Task: Respond with nothing but the number of lines in this data that include the word "computer".

Items from a dataset:
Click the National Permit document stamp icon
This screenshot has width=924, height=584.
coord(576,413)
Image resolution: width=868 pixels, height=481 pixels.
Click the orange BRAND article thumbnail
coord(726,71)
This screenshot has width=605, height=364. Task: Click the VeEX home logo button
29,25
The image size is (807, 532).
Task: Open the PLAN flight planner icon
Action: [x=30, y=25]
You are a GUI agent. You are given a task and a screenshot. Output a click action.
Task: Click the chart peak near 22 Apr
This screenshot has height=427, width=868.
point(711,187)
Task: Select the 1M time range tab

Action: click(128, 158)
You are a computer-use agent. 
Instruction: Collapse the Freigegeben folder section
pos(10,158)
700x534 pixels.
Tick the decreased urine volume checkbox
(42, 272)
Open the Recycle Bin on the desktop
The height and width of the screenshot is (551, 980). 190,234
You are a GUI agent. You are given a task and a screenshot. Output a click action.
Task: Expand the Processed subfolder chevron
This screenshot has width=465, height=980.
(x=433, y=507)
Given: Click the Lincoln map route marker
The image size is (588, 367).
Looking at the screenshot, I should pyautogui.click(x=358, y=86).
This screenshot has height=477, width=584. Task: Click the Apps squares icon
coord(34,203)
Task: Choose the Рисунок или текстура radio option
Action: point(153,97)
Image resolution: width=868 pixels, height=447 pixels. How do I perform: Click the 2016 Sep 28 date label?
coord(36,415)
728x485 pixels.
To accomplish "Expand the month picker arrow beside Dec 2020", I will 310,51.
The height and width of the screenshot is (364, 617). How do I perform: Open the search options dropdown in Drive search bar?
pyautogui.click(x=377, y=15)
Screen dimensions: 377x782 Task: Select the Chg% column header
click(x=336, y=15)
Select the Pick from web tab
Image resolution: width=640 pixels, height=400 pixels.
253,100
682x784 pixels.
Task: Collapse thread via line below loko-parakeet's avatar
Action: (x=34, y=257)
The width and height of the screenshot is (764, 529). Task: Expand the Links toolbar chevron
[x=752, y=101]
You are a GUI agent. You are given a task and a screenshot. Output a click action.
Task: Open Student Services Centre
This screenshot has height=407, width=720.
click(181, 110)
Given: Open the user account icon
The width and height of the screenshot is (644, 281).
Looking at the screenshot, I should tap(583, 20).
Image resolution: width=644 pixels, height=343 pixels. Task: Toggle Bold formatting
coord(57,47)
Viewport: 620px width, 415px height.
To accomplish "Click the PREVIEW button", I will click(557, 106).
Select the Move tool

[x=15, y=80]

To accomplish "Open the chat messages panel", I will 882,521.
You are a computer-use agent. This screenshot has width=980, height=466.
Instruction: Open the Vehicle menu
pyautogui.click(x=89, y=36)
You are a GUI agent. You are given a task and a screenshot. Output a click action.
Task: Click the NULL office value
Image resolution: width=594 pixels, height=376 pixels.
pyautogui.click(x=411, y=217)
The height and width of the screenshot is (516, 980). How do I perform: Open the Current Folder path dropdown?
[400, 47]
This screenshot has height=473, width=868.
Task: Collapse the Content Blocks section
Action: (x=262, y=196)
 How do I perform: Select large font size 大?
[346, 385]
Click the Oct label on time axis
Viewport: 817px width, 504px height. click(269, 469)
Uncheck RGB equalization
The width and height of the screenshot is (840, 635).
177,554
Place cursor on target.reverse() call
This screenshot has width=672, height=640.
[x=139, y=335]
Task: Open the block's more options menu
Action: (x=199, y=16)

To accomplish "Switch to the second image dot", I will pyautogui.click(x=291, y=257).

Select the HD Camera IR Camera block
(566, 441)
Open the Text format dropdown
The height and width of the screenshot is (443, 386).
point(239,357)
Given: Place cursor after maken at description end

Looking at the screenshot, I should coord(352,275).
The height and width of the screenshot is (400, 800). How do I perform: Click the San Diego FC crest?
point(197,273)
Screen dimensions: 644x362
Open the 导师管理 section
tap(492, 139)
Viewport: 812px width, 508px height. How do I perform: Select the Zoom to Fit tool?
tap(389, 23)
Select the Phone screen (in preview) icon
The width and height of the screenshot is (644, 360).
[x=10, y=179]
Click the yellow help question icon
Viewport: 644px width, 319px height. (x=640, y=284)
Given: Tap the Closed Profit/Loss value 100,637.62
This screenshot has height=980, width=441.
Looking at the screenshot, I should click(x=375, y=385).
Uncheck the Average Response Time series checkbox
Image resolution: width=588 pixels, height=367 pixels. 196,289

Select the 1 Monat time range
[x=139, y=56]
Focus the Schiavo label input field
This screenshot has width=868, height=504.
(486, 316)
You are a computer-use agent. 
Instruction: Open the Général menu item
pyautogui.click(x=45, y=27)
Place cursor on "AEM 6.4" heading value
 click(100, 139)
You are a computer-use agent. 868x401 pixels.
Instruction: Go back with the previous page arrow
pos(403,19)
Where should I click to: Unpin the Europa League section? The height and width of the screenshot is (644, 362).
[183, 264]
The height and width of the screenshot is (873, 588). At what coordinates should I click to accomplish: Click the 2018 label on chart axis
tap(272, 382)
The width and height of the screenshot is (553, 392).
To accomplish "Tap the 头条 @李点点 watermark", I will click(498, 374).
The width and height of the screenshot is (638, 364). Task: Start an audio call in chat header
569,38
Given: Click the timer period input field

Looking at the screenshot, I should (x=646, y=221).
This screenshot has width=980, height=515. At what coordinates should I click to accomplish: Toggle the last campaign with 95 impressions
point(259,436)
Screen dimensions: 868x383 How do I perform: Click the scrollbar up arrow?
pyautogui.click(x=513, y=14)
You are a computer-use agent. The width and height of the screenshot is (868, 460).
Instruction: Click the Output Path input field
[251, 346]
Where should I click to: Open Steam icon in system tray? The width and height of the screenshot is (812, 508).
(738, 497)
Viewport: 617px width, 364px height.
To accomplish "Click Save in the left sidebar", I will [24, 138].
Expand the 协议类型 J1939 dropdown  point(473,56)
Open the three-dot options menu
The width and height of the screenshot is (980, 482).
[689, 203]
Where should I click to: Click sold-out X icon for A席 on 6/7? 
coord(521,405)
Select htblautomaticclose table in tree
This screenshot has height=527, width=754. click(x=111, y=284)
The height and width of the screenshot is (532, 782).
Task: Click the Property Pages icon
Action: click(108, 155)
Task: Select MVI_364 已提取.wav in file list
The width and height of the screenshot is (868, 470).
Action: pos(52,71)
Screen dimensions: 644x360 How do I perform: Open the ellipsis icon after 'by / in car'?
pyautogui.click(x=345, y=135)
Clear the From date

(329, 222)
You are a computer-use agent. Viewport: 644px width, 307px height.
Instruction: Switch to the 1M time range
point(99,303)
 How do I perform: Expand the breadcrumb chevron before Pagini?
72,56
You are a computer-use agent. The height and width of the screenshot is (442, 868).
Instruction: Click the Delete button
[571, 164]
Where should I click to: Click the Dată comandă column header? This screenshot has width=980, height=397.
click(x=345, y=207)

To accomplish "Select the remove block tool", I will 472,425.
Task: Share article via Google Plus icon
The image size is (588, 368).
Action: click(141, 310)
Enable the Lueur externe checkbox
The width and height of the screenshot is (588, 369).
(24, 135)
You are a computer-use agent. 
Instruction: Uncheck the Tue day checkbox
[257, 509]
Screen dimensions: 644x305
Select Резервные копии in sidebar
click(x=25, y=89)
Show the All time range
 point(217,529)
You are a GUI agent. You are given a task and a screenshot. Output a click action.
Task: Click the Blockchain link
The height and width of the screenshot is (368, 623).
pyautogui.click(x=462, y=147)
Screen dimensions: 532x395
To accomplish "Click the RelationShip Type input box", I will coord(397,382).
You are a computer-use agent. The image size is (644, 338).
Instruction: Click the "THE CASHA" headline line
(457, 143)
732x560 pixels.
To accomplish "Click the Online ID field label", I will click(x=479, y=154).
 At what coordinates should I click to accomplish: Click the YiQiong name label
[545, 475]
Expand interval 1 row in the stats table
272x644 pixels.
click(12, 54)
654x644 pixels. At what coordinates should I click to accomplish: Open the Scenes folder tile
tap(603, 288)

Answer to this exercise: 9